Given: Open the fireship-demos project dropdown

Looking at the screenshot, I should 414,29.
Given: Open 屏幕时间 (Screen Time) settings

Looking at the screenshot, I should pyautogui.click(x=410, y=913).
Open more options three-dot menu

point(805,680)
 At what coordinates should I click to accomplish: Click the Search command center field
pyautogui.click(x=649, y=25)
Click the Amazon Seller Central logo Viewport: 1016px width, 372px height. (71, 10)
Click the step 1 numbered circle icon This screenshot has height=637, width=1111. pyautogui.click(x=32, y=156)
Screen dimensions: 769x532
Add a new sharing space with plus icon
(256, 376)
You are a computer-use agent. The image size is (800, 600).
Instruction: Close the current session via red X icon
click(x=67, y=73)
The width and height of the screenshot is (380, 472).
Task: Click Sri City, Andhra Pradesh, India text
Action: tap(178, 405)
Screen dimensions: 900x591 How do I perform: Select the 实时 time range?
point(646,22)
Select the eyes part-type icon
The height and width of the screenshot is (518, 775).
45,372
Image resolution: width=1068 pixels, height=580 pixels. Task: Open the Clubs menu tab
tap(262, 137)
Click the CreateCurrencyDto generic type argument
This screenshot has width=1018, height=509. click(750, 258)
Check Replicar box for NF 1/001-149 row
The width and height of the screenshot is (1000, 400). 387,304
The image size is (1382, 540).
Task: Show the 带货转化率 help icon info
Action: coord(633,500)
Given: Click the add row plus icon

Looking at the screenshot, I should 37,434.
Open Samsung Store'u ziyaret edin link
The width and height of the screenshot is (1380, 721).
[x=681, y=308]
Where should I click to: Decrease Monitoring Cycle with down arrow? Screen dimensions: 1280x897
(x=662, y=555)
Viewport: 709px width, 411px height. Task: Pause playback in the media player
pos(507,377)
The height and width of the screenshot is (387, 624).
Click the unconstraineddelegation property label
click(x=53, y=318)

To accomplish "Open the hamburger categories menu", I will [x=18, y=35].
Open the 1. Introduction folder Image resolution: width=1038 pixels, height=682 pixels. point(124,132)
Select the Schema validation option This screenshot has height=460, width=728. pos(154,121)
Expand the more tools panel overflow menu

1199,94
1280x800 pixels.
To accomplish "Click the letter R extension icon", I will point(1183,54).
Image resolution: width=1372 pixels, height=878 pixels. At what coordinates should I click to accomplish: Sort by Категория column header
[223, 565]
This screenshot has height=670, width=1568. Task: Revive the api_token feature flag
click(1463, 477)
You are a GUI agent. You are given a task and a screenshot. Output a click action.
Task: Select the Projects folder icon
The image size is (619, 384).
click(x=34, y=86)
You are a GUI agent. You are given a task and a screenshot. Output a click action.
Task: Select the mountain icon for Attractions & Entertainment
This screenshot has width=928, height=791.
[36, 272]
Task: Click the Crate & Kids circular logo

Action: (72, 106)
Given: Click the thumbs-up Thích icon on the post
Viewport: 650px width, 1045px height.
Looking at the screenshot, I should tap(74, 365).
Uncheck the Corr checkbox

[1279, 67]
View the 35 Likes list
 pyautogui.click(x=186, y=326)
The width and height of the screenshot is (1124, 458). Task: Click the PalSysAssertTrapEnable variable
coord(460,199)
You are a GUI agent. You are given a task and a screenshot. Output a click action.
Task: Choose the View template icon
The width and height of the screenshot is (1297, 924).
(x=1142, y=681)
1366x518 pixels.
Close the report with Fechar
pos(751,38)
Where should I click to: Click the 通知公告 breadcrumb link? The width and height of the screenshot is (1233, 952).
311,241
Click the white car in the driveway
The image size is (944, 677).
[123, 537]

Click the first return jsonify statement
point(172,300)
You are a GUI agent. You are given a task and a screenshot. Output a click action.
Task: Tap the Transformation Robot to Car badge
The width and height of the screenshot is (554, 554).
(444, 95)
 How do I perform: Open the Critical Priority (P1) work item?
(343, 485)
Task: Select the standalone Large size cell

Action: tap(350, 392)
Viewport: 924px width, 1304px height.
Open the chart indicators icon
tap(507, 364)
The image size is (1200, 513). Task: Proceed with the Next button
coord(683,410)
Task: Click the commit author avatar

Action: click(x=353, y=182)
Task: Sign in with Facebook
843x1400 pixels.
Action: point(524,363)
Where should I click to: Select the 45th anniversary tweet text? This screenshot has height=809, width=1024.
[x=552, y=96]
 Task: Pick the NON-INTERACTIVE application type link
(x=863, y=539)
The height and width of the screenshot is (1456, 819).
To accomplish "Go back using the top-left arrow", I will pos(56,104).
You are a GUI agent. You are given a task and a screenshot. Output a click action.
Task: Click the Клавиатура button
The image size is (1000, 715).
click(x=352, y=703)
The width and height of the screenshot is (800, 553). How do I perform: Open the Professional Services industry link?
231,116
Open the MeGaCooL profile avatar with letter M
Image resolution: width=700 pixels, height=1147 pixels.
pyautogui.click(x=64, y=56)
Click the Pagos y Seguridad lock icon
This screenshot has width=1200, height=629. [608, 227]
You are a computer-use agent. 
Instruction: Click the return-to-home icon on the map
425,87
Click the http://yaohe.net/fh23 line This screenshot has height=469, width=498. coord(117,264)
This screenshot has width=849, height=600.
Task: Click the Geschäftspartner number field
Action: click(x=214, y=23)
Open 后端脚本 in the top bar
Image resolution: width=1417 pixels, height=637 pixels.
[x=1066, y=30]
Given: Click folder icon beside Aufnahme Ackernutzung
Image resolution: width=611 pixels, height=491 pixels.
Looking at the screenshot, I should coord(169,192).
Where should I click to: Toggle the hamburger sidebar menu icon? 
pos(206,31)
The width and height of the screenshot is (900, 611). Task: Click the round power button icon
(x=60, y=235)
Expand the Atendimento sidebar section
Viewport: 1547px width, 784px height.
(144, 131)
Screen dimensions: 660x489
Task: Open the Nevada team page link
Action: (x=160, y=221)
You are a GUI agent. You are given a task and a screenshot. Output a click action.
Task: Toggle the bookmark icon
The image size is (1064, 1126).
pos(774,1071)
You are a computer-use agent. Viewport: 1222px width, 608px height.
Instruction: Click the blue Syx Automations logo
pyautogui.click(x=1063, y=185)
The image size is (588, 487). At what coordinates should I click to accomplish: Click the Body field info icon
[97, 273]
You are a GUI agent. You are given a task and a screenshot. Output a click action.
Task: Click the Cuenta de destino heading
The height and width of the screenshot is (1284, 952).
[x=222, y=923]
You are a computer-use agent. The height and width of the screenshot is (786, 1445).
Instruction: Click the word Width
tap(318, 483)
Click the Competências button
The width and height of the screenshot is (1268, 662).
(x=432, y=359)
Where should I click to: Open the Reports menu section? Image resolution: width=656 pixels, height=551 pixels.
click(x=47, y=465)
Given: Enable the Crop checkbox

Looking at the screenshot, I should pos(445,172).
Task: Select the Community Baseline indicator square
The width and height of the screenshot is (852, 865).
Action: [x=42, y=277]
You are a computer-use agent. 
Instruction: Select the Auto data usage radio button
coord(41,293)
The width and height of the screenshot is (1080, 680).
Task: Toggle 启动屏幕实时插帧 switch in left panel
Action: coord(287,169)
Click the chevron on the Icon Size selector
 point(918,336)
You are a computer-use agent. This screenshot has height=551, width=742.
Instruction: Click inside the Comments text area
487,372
::::
> What the task asks
Among the lines of the listing, count those containing the word "letter". Answer with the count alone.

> Reply
2